Lo ocurrido ayer, en diversos ámbitos, en torno al conflicto chiapaneco, constituye una significativa radiografía de las posiciones al respecto. En tanto que la opinión pública internacional y la sociedad civil de México se volcaron, en centenares de ciudades, en multitudinarias expresiones de solidaridad con los indígenas de Chiapas y en demanda de una paz justa y digna para esa entidad, y mientras el gobierno federal sigue dando pasos insuficientes y tardíos para ajustar sus hombres y sus posiciones a lo que se insinúa como una nueva estrategia ante el conflicto -ayer fue el nombramiento de Emilio Rabasa Gamboa como nuevo comisionado gubernamental para la pacificación de Chiapas-, las fuerzas criminales que campean en el estado volvieron a matar.
Esta vez el escenario de la violencia represiva fue Ocosingo, en donde las fuerzas de seguridad pública del estado abrieron fuego contra una marcha de indígenas que les exigían abandonar la localidad. En lo que constituye una de las más bárbaras prácticas de fuerzas de ocupación en otras latitudes, los uniformados respondieron con fuego de armas automáticas a las piedras que les lanzaban los manifestantes, con un saldo de una mujer muerta, su hija de meses herida y otra persona lesionada.
Este injustificable exceso represivo, que da cuenta de la persistente actitud violenta de las autoridades locales, pone al descubierto la falta de coherencia entre los propósitos gubernamentales de reactivar el proceso de paz en Chiapas, hacer justicia en el caso de Acteal y atender los problemas políticos, sociales y económicos más graves de la entidad. Al mismo tiempo, muestra la improcedencia de las vacilaciones gubernamentales para emprender el necesario y urgente desmantelamiento de las estructuras regionales del poder político, las cuales, como sigue haciéndose evidente, están al servicio de los intereses oligárquicos locales y para defenderlos no vacilan en recurrir a métodos y acciones criminales.

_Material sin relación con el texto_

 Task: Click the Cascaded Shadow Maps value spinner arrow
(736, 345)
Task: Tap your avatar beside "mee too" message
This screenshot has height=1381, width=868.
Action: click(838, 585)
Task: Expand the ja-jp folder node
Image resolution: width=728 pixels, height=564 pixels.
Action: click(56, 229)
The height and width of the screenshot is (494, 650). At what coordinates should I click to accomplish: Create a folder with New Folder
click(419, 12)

El discurso oficial de interés en la pacificación y en la superación de las causas hondas de la crisis chiapaneca contrasta también con lo que podría llamarse, otorgando el beneficio de la duda, el descontrol y la autonomía con que siguen operando mandos y tropa de la VII Región Militar. Mientras que los primeros se empeñan en desarrollar una guerra sicológica y propagandística contra la Conai y su presidente, el obispo Samuel Ruiz, factores centrales e indispensables para la búsqueda de la paz en Chiapas, la segunda prosigue sus movimientos de intimidación, provocación y hostigamiento contra la población de las comunidades zapatistas. En cambio, los efectivos del Ejército Mexicano han sido incapaces, hasta ahora, de presentar resultados mínimamente verosímiles de su encomienda de desarmar a los grupos paramilitares que operan en la entidad.

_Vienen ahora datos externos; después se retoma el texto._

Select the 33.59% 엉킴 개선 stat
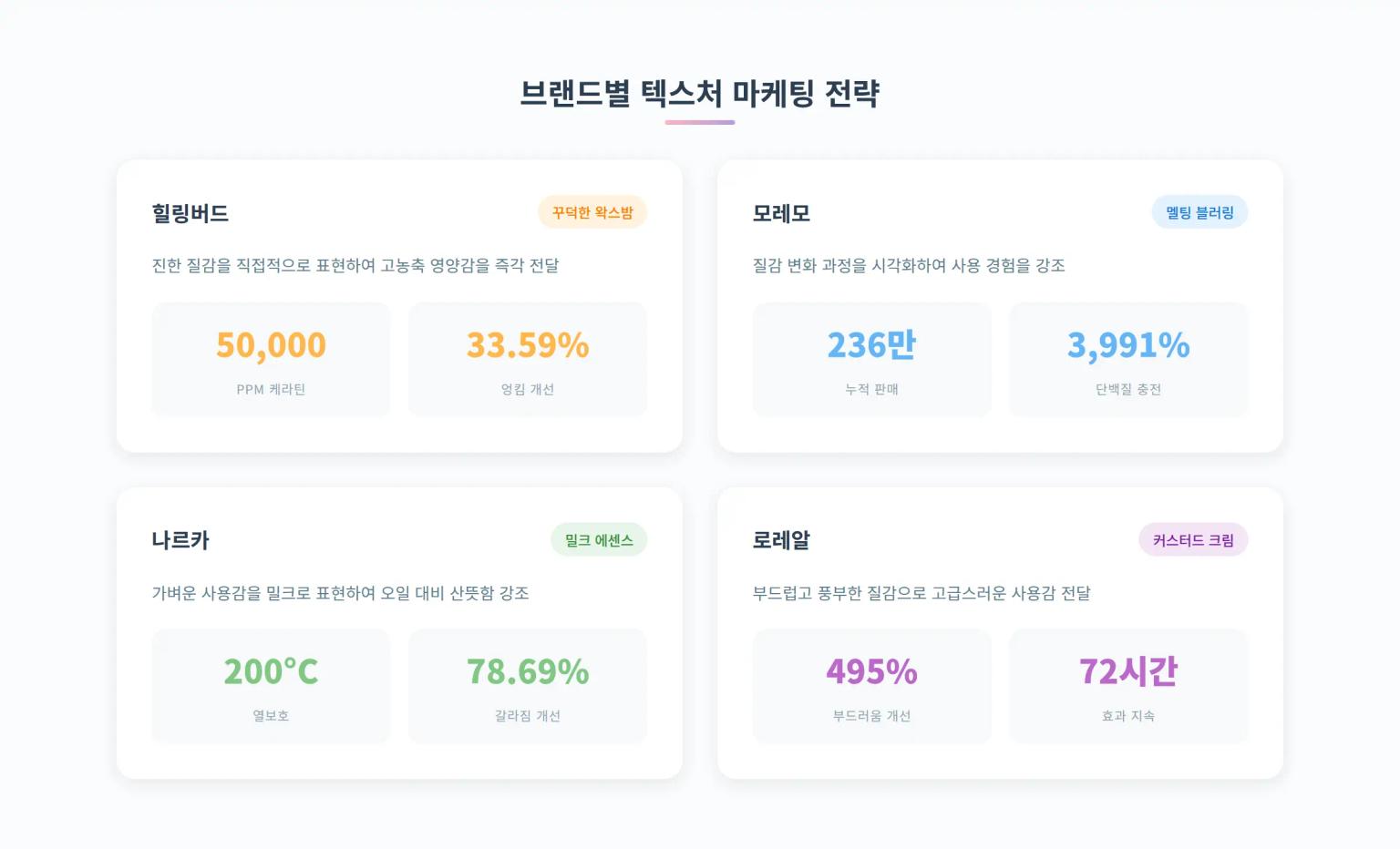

Es necesario señalar, por otra parte, que los excesos y las acciones de hostigamiento contra la población civil por parte del Ejército no se circunscriben a Chiapas, toda vez que su descontrolado comportamiento se presenta también en otros puntos del territorio nacional, con particular gravedad en regiones de Oaxaca y de Guerrero.
La sociedad civil mexicana, por su parte, ha concurrido de manera plural, masiva y contundente, a expresiones de repudio a la guerra de exterminio contra los indígenas que se desarrolla en suelo chiapaneco y en demanda de justicia y de paz digna para ellos. Las marchas y los mítines efectuados ayer en decenas de ciudades del país y del extranjero conforman un vasto clamor que debe ser escuchado por el gobierno mexicano. Este se encuentra ahora en la clara disyuntiva de tomar partido a favor de la paz, acatar los acuerdos de San Andrés, iniciar sin demora el desmantelamiento del poder oligárquico que ensangrienta a Chiapas -independientemente del nombre del gobernador que lo encabece- y empezar a dar solución a las causas profundas que provocaron la rebelión indígena del primero de enero de 1994, o bien alinearse con los promotores de la guerra, la violencia y la injusticia social.